### PASSAGE GIVEN
>>>>
In order to be able to do that one must have a type A personality, enjoy stress or even be a ESTP in Briggs Meyers. You have to be able to work quickly and not be bothered by what people think & people will always have an opinion. It doesn't mean you can't have feelings, it means you must be the one willing to step on toes to get the job done, explanations can come later.
I used to tell my trainee's that I will always be with them, I will lead them, I will teach them, I will make sure they are doing their job and the officer on the street feels confident in their abilities. While in training, I will never let them cause someone to get hurt & when I tell them to do something, they need to do so at that moment without questioning me...I have a reason for what I am telling them and we will discuss those reasons after the call. You have to be the one to react to a situation without weighing it in times of urgency.
As a police dispatcher I was always nice, but if someone called me to say they were going to shoot themselves, I had to have the ability to jog them into reality and sometimes that meant reaching into the pits and screaming at them.
Myers Briggs describes me as:
They often have an uncanny ability to respond appropriately in cases of emergencies, often having excellent reflexes. They act without thinking. They also tend to have natural mediating skills.
They are attuned to the environment and the myriad colours, textures, sounds, beauty and the sensuousness of it all. They are quite graceful and agile while moving through their environment. They love having fun and if things are too quiet they may provide the entertainment or distraction. They learn by imitation and are keen observers. They teach through example. Their attention will always go towards whatever provides the keenest impression on their senses.
There are those people who not like me. Oh well, it doesn't affect who I am or how I behave. Then I have those people who know me and understand my impatience and why I do the things I do and how I do them and they love me for who I am in spite of my shortcomings (which as a Leo of course are few...hahaha).
People like Crystal, a young woman with family issues who wanted to dispatch so badly and couldn't do the job. I had to recommend her be terminated, Several years later she sent a letter to the department telling them how I had made a difference in her life, how I had been fair, non-judgmental and how she was now fulfilling her goal as a dispatcher.
Friends who have been so down and out, yet I have gone to their home just to sit with them until the darkness has passed.
Friends who have done something so stupid that I called them on it. Did I hurt their feelings? Yes! Did I mean to? No! Would I do it again to help them realize what they were doing to harm themselves? Yes! Trust me, they have done the same for me, it is called loving someone else!
People who have called me because they were so desperate to end their lives and yet after talking to me realized they had everything to live for.
I am the calm in the storm, the quiet in the chaos. I will make you mad at me sometime by something I say, something I do or my beliefs and if I do and it makes you think outside your box or call me on it, that's okay, together we can teach each other!
I never maliciously say things to hurt people or do things to hurt people, it isn't my style. But I am blunt, I am honest and I am fair. If I hurt you, let me know. I don't take offense easily.
<<<<
### GIVEN MATERIAL
>>>>
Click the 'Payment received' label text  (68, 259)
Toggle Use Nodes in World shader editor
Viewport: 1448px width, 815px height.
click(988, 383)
<<<<
### WHAT TO WORK ON
a – Reproduce the post about dispatch work starting at "People like Crystal, a" and ending at "loving someone else!", word for word.
b – Answer from the post about dispatch work:
(i) What job did the writer hold?
(ii) According to her letter, what goal was Crystal fulfilling several years later?
(iii) What astrological sign does the writer say they are?
The data plays no role here.

### TASK RESPONSES
a –
People like Crystal, a young woman with family issues who wanted to dispatch so badly and couldn't do the job. I had to recommend her be terminated, Several years later she sent a letter to the department telling them how I had made a difference in her life, how I had been fair, non-judgmental and how she was now fulfilling her goal as a dispatcher.
Friends who have been so down and out, yet I have gone to their home just to sit with them until the darkness has passed.
Friends who have done something so stupid that I called them on it. Did I hurt their feelings? Yes! Did I mean to? No! Would I do it again to help them realize what they were doing to harm themselves? Yes! Trust me, they have done the same for me, it is called loving someone else!

b –
(i) Police dispatcher
(ii) Working as a dispatcher
(iii) Leo